▸ **WRITTEN TASK**:
Find every line in the records below that contains the word "perform", matching case exactly, and copy each of those lines.

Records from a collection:

******************************

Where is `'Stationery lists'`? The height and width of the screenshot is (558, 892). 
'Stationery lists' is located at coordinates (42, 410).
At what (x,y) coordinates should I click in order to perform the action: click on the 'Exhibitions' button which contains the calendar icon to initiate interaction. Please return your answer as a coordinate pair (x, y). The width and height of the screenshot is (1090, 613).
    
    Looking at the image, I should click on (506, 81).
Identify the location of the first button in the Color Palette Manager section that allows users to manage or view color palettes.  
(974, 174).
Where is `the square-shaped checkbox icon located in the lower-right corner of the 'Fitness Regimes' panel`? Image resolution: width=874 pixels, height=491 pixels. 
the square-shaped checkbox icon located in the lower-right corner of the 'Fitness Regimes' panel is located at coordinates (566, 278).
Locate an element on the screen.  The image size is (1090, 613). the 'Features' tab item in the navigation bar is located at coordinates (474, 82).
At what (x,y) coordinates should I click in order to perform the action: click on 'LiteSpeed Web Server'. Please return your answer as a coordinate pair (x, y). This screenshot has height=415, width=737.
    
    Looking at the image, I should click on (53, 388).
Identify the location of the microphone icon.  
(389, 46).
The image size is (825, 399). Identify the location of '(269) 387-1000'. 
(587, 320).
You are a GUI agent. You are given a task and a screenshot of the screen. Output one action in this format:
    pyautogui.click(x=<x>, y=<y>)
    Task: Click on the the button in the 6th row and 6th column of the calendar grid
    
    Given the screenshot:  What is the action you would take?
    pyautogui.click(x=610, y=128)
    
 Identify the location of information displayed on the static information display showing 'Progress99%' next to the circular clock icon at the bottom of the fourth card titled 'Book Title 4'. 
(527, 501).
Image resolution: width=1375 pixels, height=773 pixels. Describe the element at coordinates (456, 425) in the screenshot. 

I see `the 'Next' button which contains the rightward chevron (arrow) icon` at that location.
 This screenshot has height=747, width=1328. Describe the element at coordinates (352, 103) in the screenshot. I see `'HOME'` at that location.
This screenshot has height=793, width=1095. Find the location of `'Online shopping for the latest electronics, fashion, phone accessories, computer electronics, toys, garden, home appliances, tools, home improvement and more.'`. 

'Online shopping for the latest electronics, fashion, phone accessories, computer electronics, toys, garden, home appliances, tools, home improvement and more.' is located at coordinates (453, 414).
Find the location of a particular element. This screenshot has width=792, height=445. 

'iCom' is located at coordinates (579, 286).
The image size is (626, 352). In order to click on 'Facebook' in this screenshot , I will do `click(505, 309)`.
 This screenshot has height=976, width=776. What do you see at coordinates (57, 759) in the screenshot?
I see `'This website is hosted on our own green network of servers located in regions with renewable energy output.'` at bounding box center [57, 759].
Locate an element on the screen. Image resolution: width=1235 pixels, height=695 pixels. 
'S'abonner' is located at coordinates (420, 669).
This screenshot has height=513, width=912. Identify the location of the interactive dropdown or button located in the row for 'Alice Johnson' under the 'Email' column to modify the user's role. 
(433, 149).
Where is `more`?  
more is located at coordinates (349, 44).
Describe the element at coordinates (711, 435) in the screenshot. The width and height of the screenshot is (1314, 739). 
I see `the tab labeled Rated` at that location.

******************************

▸ **SOLUTION TO THE PROBLEM**:
At what (x,y) coordinates should I click in order to perform the action: click on the 'Exhibitions' button which contains the calendar icon to initiate interaction. Please return your answer as a coordinate pair (x, y). The width and height of the screenshot is (1090, 613).
At what (x,y) coordinates should I click in order to perform the action: click on 'LiteSpeed Web Server'. Please return your answer as a coordinate pair (x, y). This screenshot has height=415, width=737.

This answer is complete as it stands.